Collected data
[Start of section]
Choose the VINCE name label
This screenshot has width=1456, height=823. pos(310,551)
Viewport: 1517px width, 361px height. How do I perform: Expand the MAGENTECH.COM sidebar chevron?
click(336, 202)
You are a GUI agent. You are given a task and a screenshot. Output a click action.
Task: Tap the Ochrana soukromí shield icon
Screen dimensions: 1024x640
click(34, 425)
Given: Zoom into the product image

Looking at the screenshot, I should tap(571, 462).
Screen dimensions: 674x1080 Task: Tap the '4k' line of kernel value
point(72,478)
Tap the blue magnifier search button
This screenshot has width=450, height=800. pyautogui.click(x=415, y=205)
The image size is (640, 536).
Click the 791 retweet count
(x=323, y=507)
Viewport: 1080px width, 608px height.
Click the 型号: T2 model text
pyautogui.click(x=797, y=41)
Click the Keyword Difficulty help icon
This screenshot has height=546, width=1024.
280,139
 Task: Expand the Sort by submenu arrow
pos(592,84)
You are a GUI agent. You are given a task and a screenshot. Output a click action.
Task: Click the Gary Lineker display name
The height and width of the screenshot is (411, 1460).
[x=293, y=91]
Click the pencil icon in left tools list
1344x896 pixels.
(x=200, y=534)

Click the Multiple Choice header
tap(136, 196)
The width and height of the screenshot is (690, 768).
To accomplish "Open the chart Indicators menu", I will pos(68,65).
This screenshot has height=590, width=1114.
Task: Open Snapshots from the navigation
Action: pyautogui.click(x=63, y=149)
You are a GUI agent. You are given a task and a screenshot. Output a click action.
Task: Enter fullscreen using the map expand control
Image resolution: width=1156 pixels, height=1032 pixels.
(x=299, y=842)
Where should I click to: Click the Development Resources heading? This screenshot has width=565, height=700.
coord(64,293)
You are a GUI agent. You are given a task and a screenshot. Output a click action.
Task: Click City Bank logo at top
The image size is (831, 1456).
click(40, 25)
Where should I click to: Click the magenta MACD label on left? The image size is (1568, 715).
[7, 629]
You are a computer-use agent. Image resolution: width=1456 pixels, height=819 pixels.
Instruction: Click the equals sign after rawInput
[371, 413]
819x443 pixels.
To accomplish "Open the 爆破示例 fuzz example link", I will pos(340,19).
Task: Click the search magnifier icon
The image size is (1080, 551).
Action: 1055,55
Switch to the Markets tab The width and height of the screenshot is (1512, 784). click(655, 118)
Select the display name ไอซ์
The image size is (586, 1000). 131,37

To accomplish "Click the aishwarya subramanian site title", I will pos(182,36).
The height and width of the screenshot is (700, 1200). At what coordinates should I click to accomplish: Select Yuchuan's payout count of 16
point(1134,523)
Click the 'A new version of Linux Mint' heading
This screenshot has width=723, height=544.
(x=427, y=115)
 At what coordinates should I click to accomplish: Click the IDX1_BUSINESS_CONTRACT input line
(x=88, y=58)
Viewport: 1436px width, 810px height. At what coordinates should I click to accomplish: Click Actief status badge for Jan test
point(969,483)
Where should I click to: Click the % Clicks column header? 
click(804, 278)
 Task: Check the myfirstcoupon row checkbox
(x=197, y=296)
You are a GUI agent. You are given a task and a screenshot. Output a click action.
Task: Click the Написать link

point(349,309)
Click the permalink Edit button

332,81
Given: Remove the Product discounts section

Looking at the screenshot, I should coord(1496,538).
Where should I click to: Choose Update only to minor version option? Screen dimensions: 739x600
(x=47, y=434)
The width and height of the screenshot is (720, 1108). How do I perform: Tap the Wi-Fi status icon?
[End of section]
--- EXERCISE INSTRUCTIONS ---
Repeat the data verbatim, line after line, leaving nothing out.

--- OUTPUT ---
Choose the VINCE name label
This screenshot has width=1456, height=823. pos(310,551)
Viewport: 1517px width, 361px height. How do I perform: Expand the MAGENTECH.COM sidebar chevron?
click(336, 202)
You are a GUI agent. You are given a task and a screenshot. Output a click action.
Task: Tap the Ochrana soukromí shield icon
Screen dimensions: 1024x640
click(34, 425)
Given: Zoom into the product image

Looking at the screenshot, I should tap(571, 462).
Screen dimensions: 674x1080 Task: Tap the '4k' line of kernel value
point(72,478)
Tap the blue magnifier search button
This screenshot has width=450, height=800. pyautogui.click(x=415, y=205)
The image size is (640, 536).
Click the 791 retweet count
(x=323, y=507)
Viewport: 1080px width, 608px height.
Click the 型号: T2 model text
pyautogui.click(x=797, y=41)
Click the Keyword Difficulty help icon
This screenshot has height=546, width=1024.
280,139
 Task: Expand the Sort by submenu arrow
pos(592,84)
You are a GUI agent. You are given a task and a screenshot. Output a click action.
Task: Click the Gary Lineker display name
The height and width of the screenshot is (411, 1460).
[x=293, y=91]
Click the pencil icon in left tools list
1344x896 pixels.
(x=200, y=534)

Click the Multiple Choice header
tap(136, 196)
The width and height of the screenshot is (690, 768).
To accomplish "Open the chart Indicators menu", I will pos(68,65).
This screenshot has height=590, width=1114.
Task: Open Snapshots from the navigation
Action: pyautogui.click(x=63, y=149)
You are a GUI agent. You are given a task and a screenshot. Output a click action.
Task: Enter fullscreen using the map expand control
Image resolution: width=1156 pixels, height=1032 pixels.
(x=299, y=842)
Where should I click to: Click the Development Resources heading? This screenshot has width=565, height=700.
coord(64,293)
You are a GUI agent. You are given a task and a screenshot. Output a click action.
Task: Click City Bank logo at top
The image size is (831, 1456).
click(40, 25)
Where should I click to: Click the magenta MACD label on left? The image size is (1568, 715).
[7, 629]
You are a computer-use agent. Image resolution: width=1456 pixels, height=819 pixels.
Instruction: Click the equals sign after rawInput
[371, 413]
819x443 pixels.
To accomplish "Open the 爆破示例 fuzz example link", I will pos(340,19).
Task: Click the search magnifier icon
The image size is (1080, 551).
Action: 1055,55
Switch to the Markets tab The width and height of the screenshot is (1512, 784). click(655, 118)
Select the display name ไอซ์
The image size is (586, 1000). 131,37

To accomplish "Click the aishwarya subramanian site title", I will pos(182,36).
The height and width of the screenshot is (700, 1200). At what coordinates should I click to accomplish: Select Yuchuan's payout count of 16
point(1134,523)
Click the 'A new version of Linux Mint' heading
This screenshot has width=723, height=544.
(x=427, y=115)
 At what coordinates should I click to accomplish: Click the IDX1_BUSINESS_CONTRACT input line
(x=88, y=58)
Viewport: 1436px width, 810px height. At what coordinates should I click to accomplish: Click Actief status badge for Jan test
point(969,483)
Where should I click to: Click the % Clicks column header? 
click(804, 278)
 Task: Check the myfirstcoupon row checkbox
(x=197, y=296)
You are a GUI agent. You are given a task and a screenshot. Output a click action.
Task: Click the Написать link

point(349,309)
Click the permalink Edit button

332,81
Given: Remove the Product discounts section

Looking at the screenshot, I should coord(1496,538).
Where should I click to: Choose Update only to minor version option? Screen dimensions: 739x600
(x=47, y=434)
The width and height of the screenshot is (720, 1108). How do I perform: Tap the Wi-Fi status icon?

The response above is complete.